[LU-15615] memory leak on use_t10_grd path in tgt_checksum_niobuf_t10pi Created: 04/Mar/22 Updated: 01/May/23 Resolved: 01/May/23 |
|
| Status: | Resolved |
| Project: | Lustre |
| Component/s: | None |
| Affects Version/s: | None |
| Fix Version/s: | Lustre 2.16.0 |
| Type: | Bug | Priority: | Minor |
| Reporter: | Oleg Drokin | Assignee: | Oleg Drokin |
| Resolution: | Fixed | Votes: | 0 |
| Labels: | None | ||
| Issue Links: |
|
||||||||
| Severity: | 3 | ||||||||
| Rank (Obsolete): | 9223372036854775807 | ||||||||
| Description |
|
It looks like tgt_checksum_niobuf_t10pi() can leak memory if we ever set rc to nonzero, some of the conditions appear to set it without any visible warnings: req = cfs_crypto_hash_init(cfs_alg, NULL, 0);
if (IS_ERR(req)) {
CERROR("%s: unable to initialize checksum hash %s\n",
tgt_name(tgt), cfs_crypto_hash_name(cfs_alg));
return PTR_ERR(req);
}
...
if (use_t10_grd) {
used = DIV_ROUND_UP(local_nb[i].lnb_len, sector_size);
if (used > (guard_number - used_number)) {
rc = -E2BIG;
break;
}
...
if (rc)
GOTO(out, rc);
...
rc = cfs_crypto_hash_final(req, (unsigned char *)&cksum, &bufsize);
if (rc == 0)
*check_sum = cksum;
out:
__free_page(__page);
return rc;
}
This not only leads to leaking the req, but also the allocated page might be tied in the crypto hash calcs I imagine (passed in as sg buffer with a reference to be potentially freed in the final?) |
| Comments |
| Comment by Andreas Dilger [ 04/Mar/22 ] |
|
It looks like the "if (use_t10_grd)" condition is only true if there are T10-PI hardware checksums enabled on the underlying storage because of the lnb_guard_disk check:
use_t10_grd = t10_cksum_type && opc == OST_READ &&
local_nb[i].lnb_len == PAGE_SIZE &&
local_nb[i].lnb_guard_disk;
and lnb_guard_disk should only be set if T10-PI is enabled in the hardware, but I could be wrong about the code flow.
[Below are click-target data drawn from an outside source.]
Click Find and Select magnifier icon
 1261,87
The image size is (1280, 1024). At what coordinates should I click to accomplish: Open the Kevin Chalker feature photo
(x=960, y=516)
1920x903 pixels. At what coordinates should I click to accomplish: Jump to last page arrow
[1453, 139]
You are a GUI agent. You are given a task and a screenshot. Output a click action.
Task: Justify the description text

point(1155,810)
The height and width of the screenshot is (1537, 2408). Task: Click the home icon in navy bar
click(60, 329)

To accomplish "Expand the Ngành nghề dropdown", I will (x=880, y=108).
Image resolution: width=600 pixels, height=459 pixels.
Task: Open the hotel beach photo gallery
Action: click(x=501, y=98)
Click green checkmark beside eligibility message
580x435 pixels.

In either case, for a potential fix for the memory leak for both of the "if (rc) break;" conditions, something like the following should work:
out:
bufsize = sizeof(cksum);
rc2 = cfs_crypto_hash_final(req, (unsigned char *)&cksum, &bufsize);
if (rc2 && !rc)
rc = rc2;
if (!rc)
*check_sum = cksum;
__free_page(__page);
return rc;
However, that doesn't explain why this code path is being taken - it should never happen that there is not enough space for the GRD tag in the allocated buffer unless there is an error somewhere else in the code. |
| Comment by Andreas Dilger [ 04/Mar/22 ] |
|
It probably makes sense to add at least a CERROR() to this branch, similar to the one in obd_page_dif_generate_buffer(), since this is a "should never happen" code path:
CERROR("%s: unexpected used guard number of DIF %u/%u, data length %u, sector size %u: rc = %d\n",
obd_name, used, guard_number, length,
sector_size, rc);
|
| Comment by Andreas Dilger [ 04/Mar/22 ] |
|
I see that there is also a separate path were there could be a leak kmap(page), though this would at least print a CERROR(), and kmap() (AFAIK) cannot tolerate a large number of different pages being mapped at once: int obd_page_dif_generate_buffer(const char *obd_name, struct page *page, __u32 offset, __u32 length, __u16 *guard_start, int guard_number, int *used_number, int sector_size, obd_dif_csum_fn *fn) { data_buf = kmap(page) + offset; while (i < end) { if (used >= guard_number) { CERROR("%s: unexpected used guard number of DIF %u/%u, " "data length %u, sector size %u: rc = %d\n", obd_name, used, guard_number, length, sector_size, -E2BIG); return -E2BIG; } : } kunmap(page); *used_number = used; return 0; } I don't think this is a primary concern, but should also be fixed to instead always call kunmap(), like:
GOTO(out_unmap, rc = -E2BIG);
}
:
}
*used_number = used;
out_unmap:
kunmap(page);
return rc;
|
| Comment by Gerrit Updater [ 05/Apr/23 ] |
|
"Li Dongyang <dongyangli@ddn.com>" uploaded a new patch: https://review.whamcloud.com/c/fs/lustre-release/+/50539 |
| Comment by Gerrit Updater [ 01/May/23 ] |
|
"Oleg Drokin <green@whamcloud.com>" merged in patch https://review.whamcloud.com/c/fs/lustre-release/+/50539/ |
| Comment by Peter Jones [ 01/May/23 ] |
|
Landed for 2.16 |